本申请实施例提供的像素驱动电路及显示面板,采用5T2C结构的像素驱动电路对每一像素中的驱动晶体管的阈值电压进行有效补偿,且通过获取初始阈值电压以及实时阈值电压对该驱动电路进行补偿,该像素驱动电路的补偿结构较为简单,效果更佳,从而在设计时并不需要占用大量面积。

Description

像素驱动电路及显示面板 技术领域
本申请涉及显示技术领域,具体涉及一种像素驱动电路及显示面板。
背景技术
OLED(Organic Light Emitting Diode,有机发光二极管)显示面板具有高亮度、宽视角、响应速度快、低功耗等优点,目前已被广泛地应用于高性能显示领域中。其中,在OLED显示器面板中,像素被设置成包括多行、多列的矩阵状,每一像素通常采用由两个晶体管与一个电容构成,俗称2T1C电路,但晶体管存在阈值电压漂移的问题,因此,OLED像素驱动电路需要相应的补偿结构。目前,OLED像素驱动电路的补偿结构较为复杂,在设计布局时占用大量面积,不利于高PPI(Pixels Per Inch,像素密度)显示面板的设计。
技术问题
本申请实施例的目的在于提供一种像素驱动电路及显示面板,能够解决现有的像素驱动电路的补偿结构较为复杂,在设计布局时占用大量面积,且补偿效果不佳的技术问题。
技术解决方案
本申请实施例提供一种像素驱动电路,包括:存储电容模块、发光模块、数据信号输入模块以及感测模块;
所述存储电容模块与第一节点、第二节点以及第三节点电性连接,所述发光模块与所述第一节点、所述第二节点以及所述第三节点电性连接,所述数据信号输入模块与所述第一节点电性连接,所述感测模块与所述第二节点电性连接;
所述存储电容模块用于存储所述第一节点的电位、所述第二节点的电位以及所述第三节点的电位;
所述发光模块接入第一控制信号以及第二控制信号,用于在所述第一控制信号、所述第二控制信号以及所述第一节点的电位控制下发光;
所述数据信号输入模块接入第三控制信号以及数据信号,用于在所述第三控制信号的控制下,将所述数据信号输出至所述第一节点;
所述感测模块接入第四控制信号,用于在所述第四控制信号的控制下,探测所述发光模块的初始阈值电压;
其中,所述数据信号输入模块还用于在所述第三控制信号的控制下,根据所述初始阈值电压将补偿后的所述数据信号输出至所述第一节点;
所述存储电容模块包括第一电容以及第二电容;
所述第一电容的第一端与所述第一节点电性连接,所述第一电容的第二端与所述第二节点电性连接;
所述第二电容的第一端与所述第三节点电性连接,所述第二电容的第二端与所述第二节点电性连接;
所述第一控制信号,所述第二控制信号、所述第三控制信号以及所述第四控制信号均由外部时序器提供。

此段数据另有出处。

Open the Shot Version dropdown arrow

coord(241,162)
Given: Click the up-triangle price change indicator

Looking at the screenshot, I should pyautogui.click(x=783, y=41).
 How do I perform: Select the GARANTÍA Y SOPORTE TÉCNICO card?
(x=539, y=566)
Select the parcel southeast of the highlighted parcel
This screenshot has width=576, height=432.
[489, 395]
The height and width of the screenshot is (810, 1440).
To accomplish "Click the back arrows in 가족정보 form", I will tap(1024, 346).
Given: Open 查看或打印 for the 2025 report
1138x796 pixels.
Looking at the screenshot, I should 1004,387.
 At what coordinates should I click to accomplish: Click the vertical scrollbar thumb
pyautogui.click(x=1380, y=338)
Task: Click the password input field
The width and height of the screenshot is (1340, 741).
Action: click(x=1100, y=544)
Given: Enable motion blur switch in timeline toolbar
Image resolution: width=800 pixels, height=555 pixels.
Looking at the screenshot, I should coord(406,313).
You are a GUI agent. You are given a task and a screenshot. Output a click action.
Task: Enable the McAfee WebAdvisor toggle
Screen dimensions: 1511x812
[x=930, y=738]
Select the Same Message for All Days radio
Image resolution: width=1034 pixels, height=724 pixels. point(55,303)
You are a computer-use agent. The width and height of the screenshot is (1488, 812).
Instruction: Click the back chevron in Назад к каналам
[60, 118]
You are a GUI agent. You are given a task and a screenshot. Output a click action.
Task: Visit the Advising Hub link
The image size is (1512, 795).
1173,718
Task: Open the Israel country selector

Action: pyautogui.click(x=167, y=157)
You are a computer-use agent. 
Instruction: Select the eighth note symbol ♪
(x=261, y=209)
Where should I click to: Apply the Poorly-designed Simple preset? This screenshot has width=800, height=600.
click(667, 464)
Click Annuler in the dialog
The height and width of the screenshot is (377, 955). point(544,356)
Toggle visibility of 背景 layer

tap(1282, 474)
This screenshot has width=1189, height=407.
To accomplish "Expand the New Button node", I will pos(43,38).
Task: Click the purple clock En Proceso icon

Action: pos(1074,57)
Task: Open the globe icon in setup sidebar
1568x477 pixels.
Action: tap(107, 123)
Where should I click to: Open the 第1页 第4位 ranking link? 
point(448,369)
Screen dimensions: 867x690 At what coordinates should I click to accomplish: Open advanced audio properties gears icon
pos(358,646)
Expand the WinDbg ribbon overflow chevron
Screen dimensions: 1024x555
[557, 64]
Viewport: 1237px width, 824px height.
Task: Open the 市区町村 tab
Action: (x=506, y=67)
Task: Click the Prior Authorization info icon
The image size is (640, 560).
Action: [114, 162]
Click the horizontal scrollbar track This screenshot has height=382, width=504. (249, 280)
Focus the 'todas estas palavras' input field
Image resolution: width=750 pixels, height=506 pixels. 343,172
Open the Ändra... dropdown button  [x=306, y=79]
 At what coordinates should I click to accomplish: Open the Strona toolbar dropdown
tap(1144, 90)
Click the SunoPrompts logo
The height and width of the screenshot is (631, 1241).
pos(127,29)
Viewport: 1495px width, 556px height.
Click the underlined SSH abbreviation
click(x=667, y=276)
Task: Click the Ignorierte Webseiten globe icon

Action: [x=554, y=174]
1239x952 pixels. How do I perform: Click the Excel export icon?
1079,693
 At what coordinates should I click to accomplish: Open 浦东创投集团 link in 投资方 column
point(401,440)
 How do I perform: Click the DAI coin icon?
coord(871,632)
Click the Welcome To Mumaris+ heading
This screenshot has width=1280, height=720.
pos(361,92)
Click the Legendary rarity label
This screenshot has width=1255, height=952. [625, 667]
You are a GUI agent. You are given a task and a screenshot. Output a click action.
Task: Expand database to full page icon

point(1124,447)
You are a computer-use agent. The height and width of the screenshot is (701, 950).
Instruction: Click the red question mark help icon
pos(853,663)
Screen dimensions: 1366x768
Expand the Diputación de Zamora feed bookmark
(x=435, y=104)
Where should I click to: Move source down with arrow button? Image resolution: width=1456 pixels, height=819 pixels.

在本申请所述的像素驱动电路中,所述发光模块包括第一晶体管、第二晶体管、第三晶体管以及发光器件;
所述第一晶体管的栅极电性连接于所述第一控制信号,所述第一晶体管的源极电性连接于第一电源信号,所述第一晶体管的漏极电性连接于所述第二晶体管的源极;
所述第二晶体管的栅极电性连接于所述第一节点,所述第二晶体管的漏极电性连接于所述第二节点;
所述第三晶体管的栅极电性连接于所述第二控制信号,所述第三晶体管的源极电性连接于所述第二节点,所述第三晶体管的漏极电性连接于所述发光器件的阳极;
所述发光器件的阴极电性连接于第二电源信号。
在本申请所述的像素驱动电路中,所述数据信号输入模块包括第四晶体管;
所述第四晶体管的栅极电性连接于所述第三控制信号,所述第四晶体管的源极电性连接于所述数据信号,所述第四晶体管的漏极电性连接于所述第一节点。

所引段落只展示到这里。